# Have a read of this! Self Defence!



## Corporal Hicks (Jan 11, 2005)

Whilst posting on another thread Adept (thank you) showed me this website http://www.nononsenseselfdefense.com/martialarts.html. And I think its worth taking a look at if you guys have not already. Tell me what you think, this guy speaks alot of truth, especially when talking about simplicity in a SD situation, three easy moves, not all this Ho ha, wuhaaa crap! I think people need to define the difference between what is 'culture' in an art and what is actually useful in SD because I'm stupid enough not to realise in 2 years of TKD that its more of a sport rather than an art useful for SD. 
Even now he teaches about how its useful for SD and doesnt tell people about how everything needs to be ingrained and praticed, I know people are misled into thinking alot of techniques are going to work for them, when its simply not. Wing Chun is not perfect but I've learned not SD but I've begun to learn how to 'physically and Mentally' defend myself!

_____

> [REQUIRED ACTIONS]
1) Copy the passage of the self-defense post starting at "Whilst posting on" and ending at "useful for SD.".
2) Translate this sentence from the self-defense post into Spanish: "And I think its worth taking a look at if you guys have not already."

Entries on target coordinates
_____

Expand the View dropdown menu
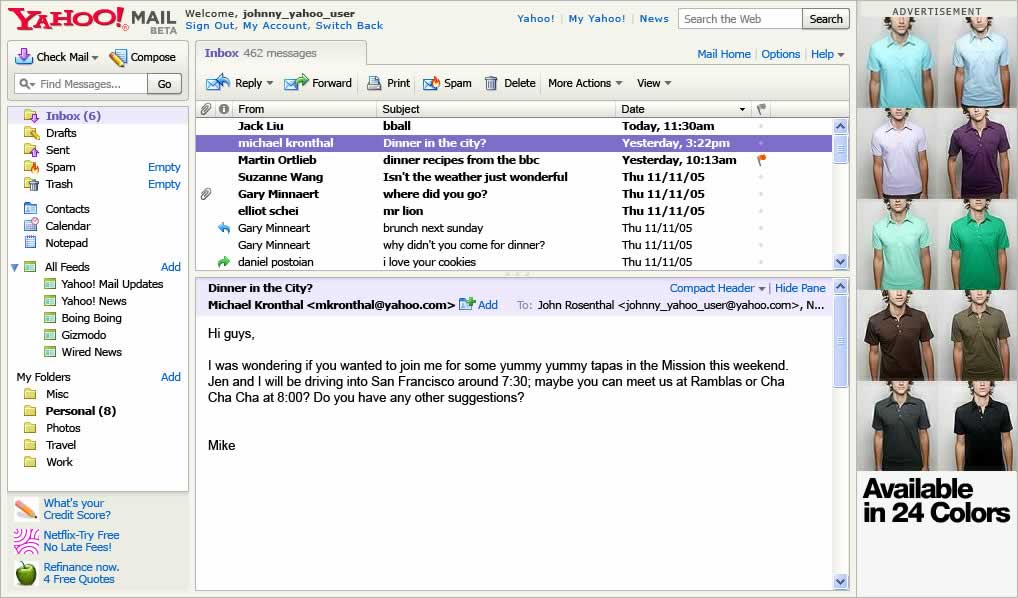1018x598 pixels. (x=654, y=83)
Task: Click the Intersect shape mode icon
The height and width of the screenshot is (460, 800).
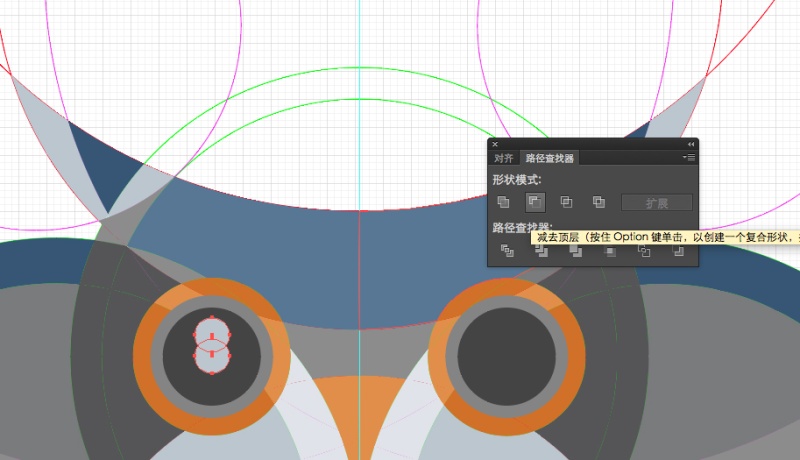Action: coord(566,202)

_____

> [WRITTEN RESPONSES]
1)
Whilst posting on another thread Adept (thank you) showed me this website http://www.nononsenseselfdefense.com/martialarts.html. And I think its worth taking a look at if you guys have not already. Tell me what you think, this guy speaks alot of truth, especially when talking about simplicity in a SD situation, three easy moves, not all this Ho ha, wuhaaa crap! I think people need to define the difference between what is 'culture' in an art and what is actually useful in SD because I'm stupid enough not to realise in 2 years of TKD that its more of a sport rather than an art useful for SD.

2) Y creo que vale la pena echarle un vistazo si ustedes no lo han hecho ya.